Look below for the line with "The height and", then repeat it and all lines after it, exactly, minus any pictures.
--- START ---
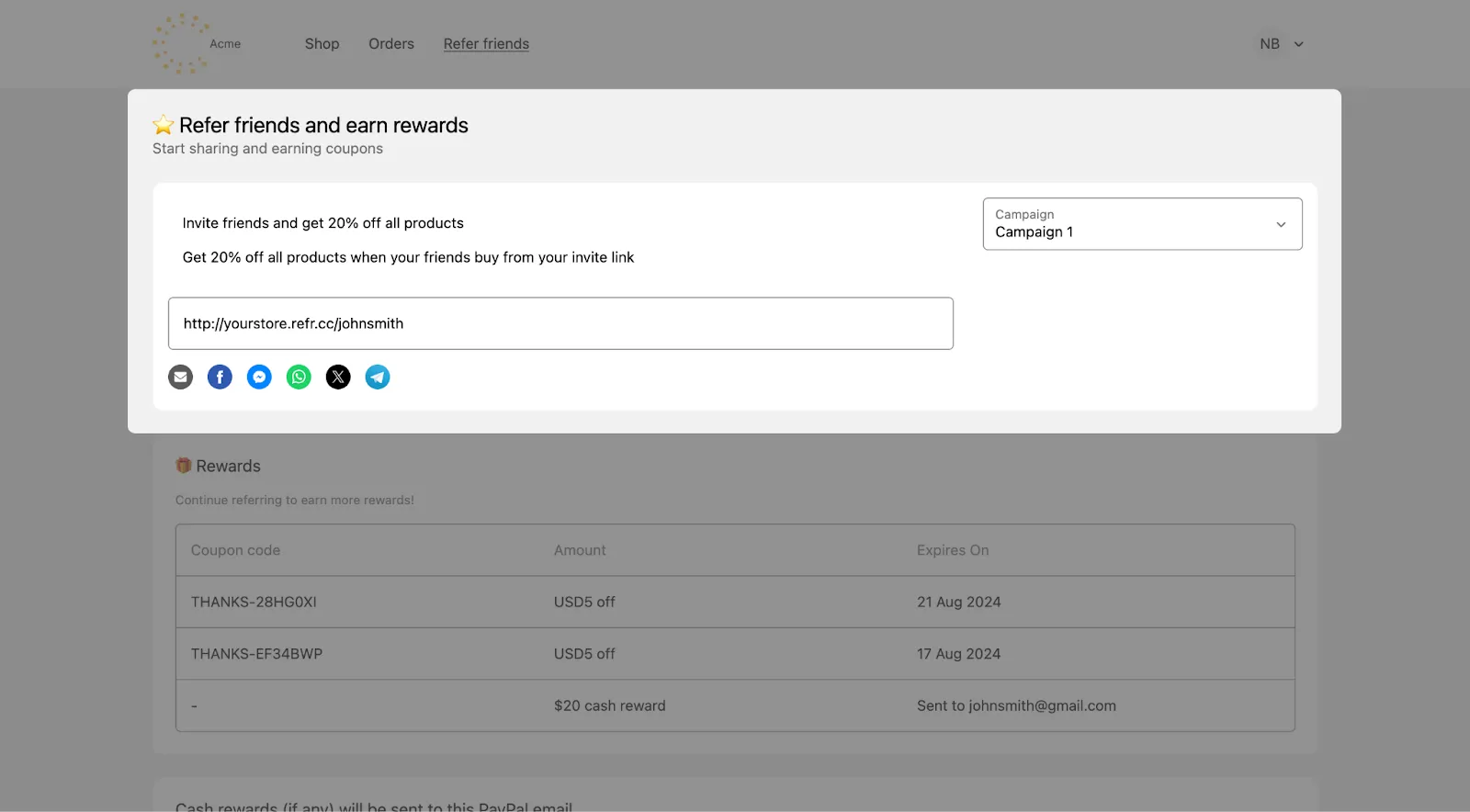Expand the Campaign 1 chevron
Screen dimensions: 1470x812
(1281, 224)
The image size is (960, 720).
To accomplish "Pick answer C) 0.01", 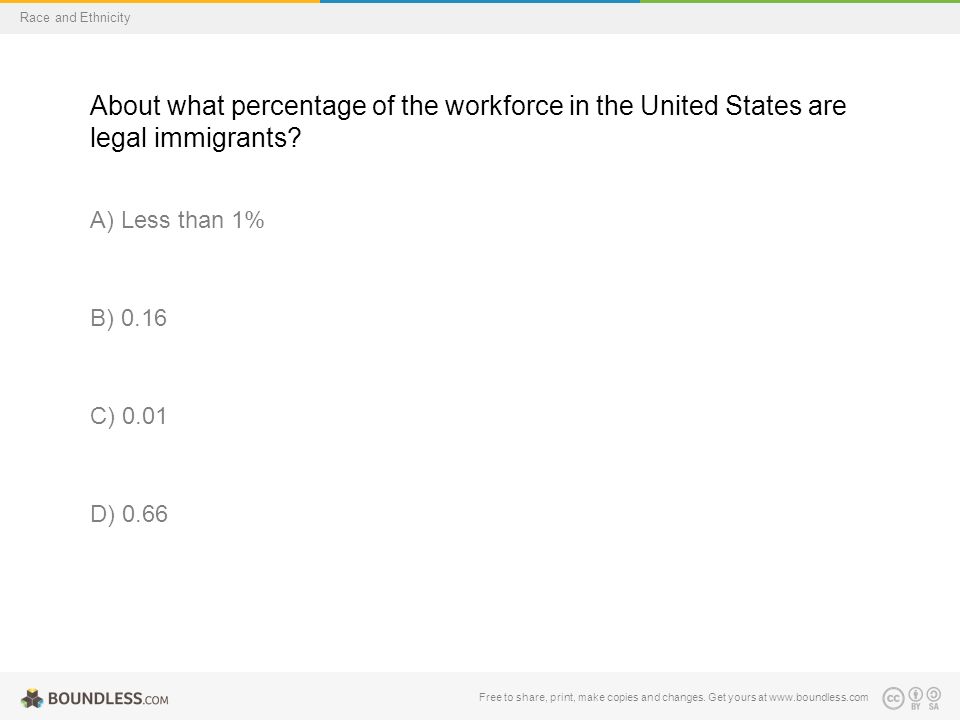I will coord(129,416).
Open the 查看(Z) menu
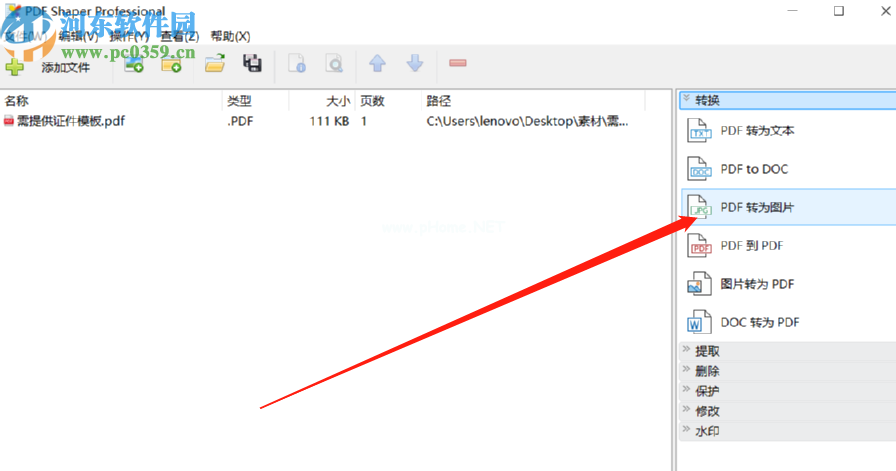Viewport: 896px width, 471px height. [x=180, y=36]
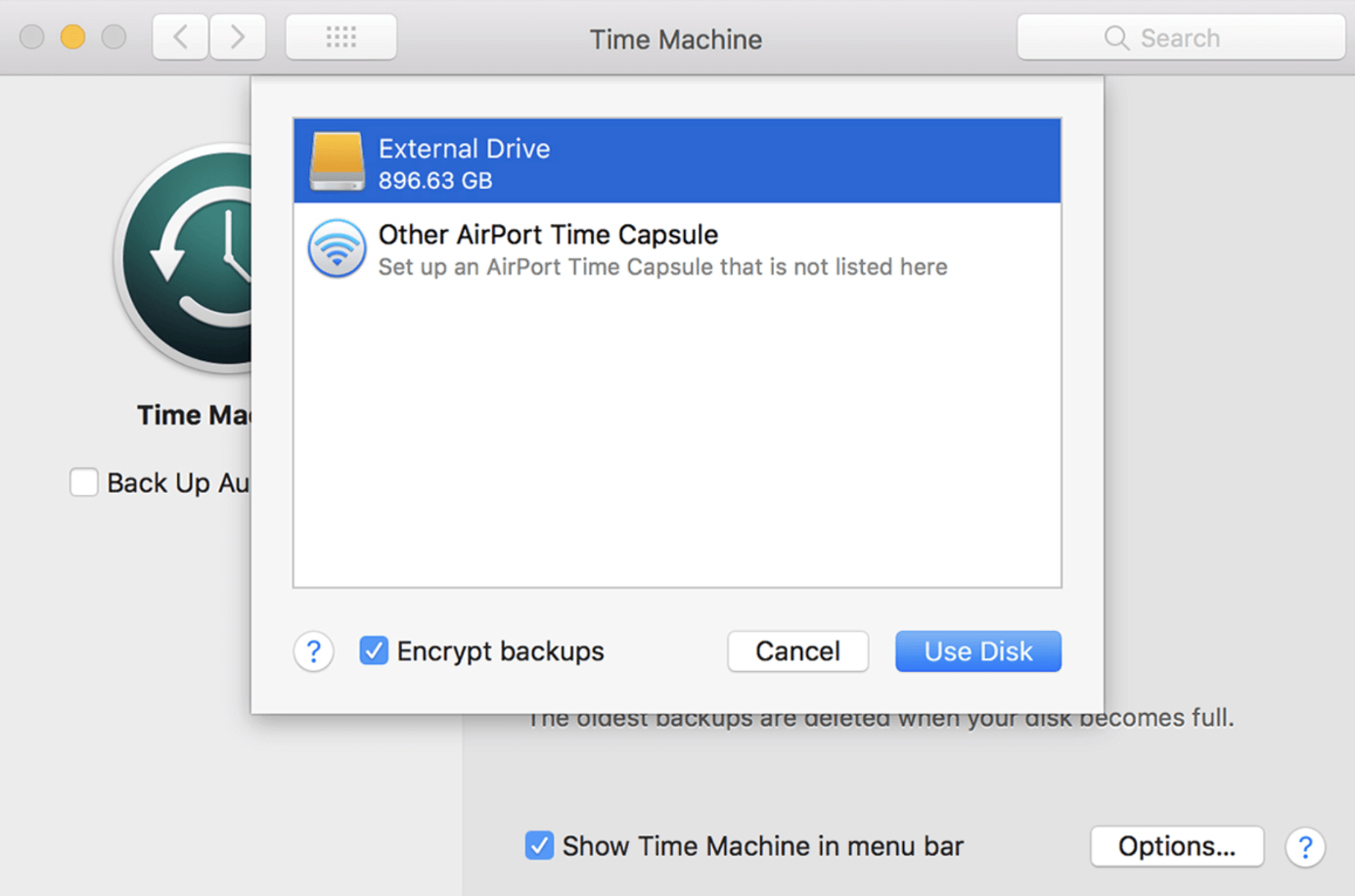The width and height of the screenshot is (1355, 896).
Task: Select the External Drive disk icon
Action: pyautogui.click(x=337, y=161)
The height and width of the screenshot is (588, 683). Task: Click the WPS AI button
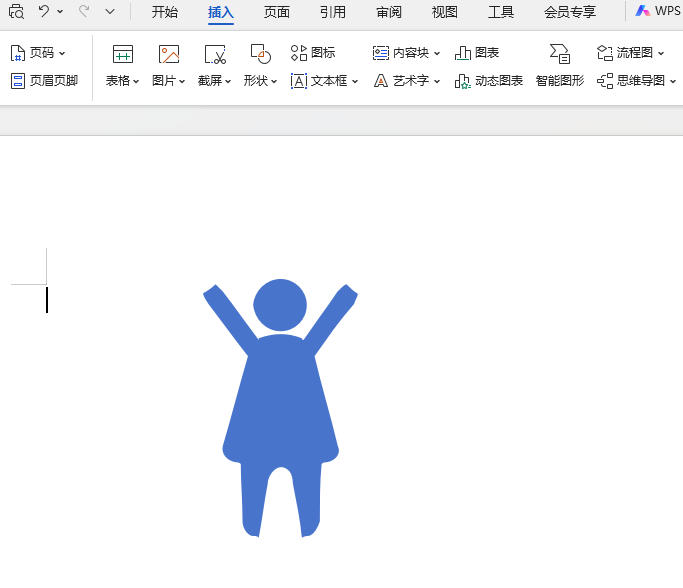(657, 12)
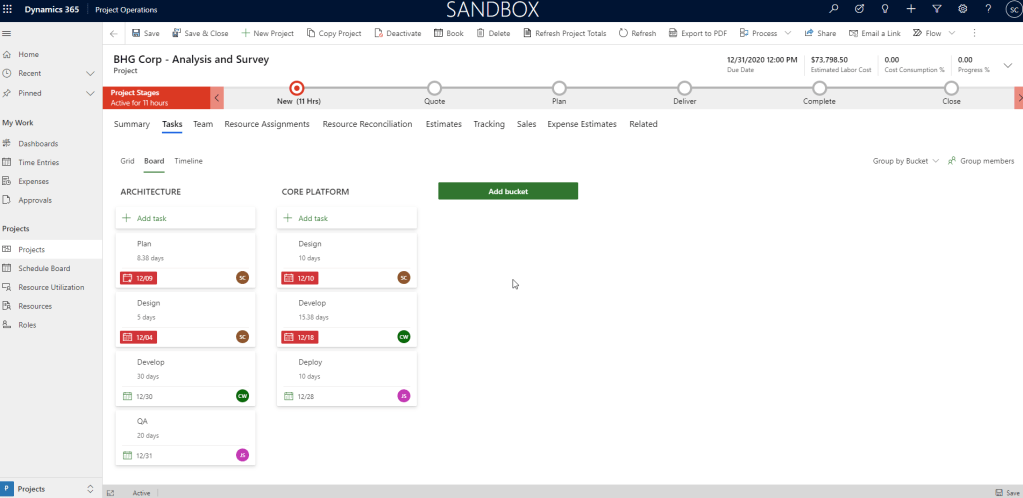The image size is (1023, 498).
Task: Switch to Timeline view
Action: point(188,161)
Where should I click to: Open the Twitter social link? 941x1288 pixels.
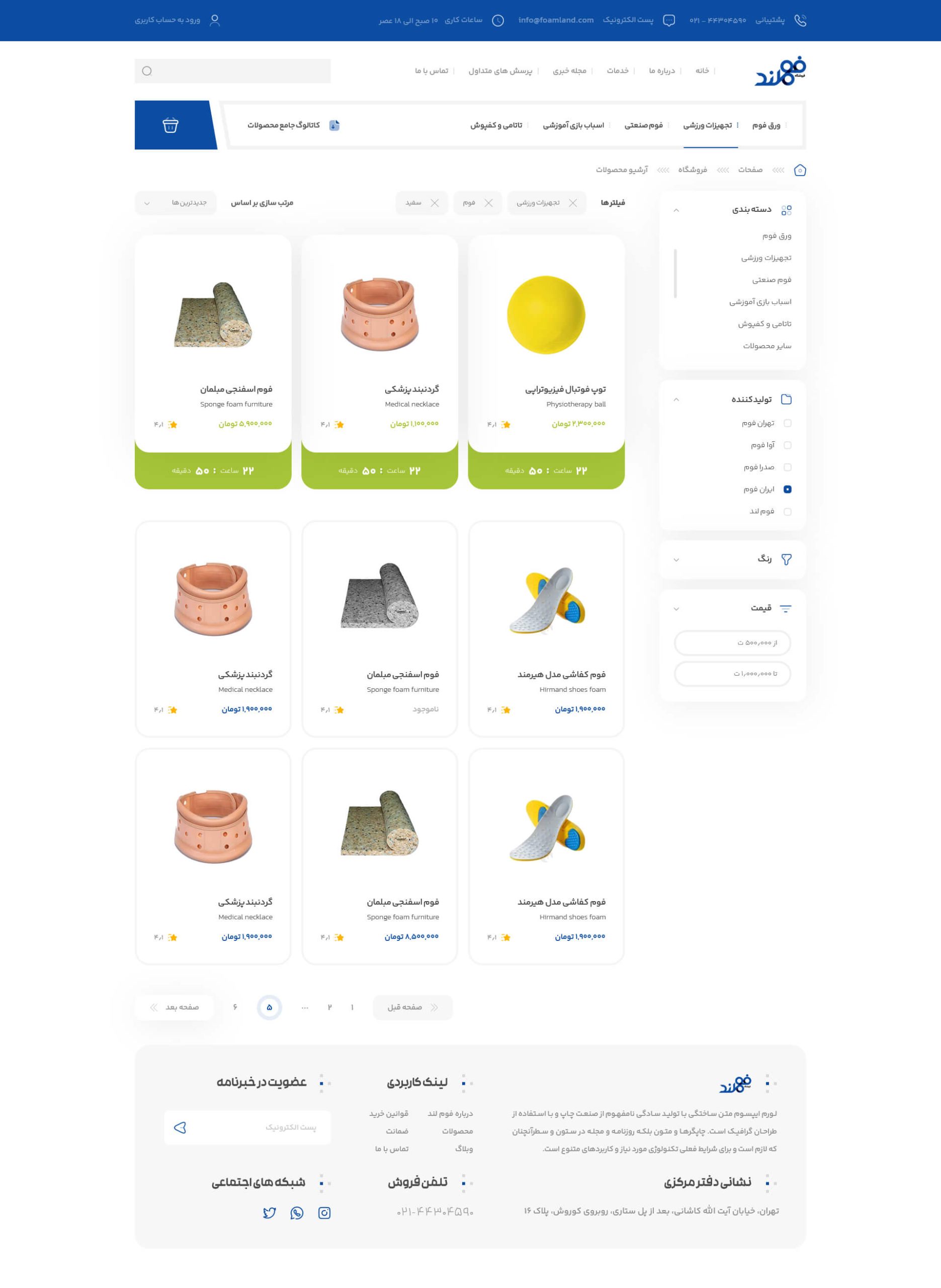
--- END ---
[Exercise response]:
The height and width of the screenshot is (588, 683). Task: Click the WPS AI button
(657, 12)
The image size is (1023, 498).
Task: Switch to Timeline view
Action: point(188,161)
Where should I click to: Open the Twitter social link? 941x1288 pixels.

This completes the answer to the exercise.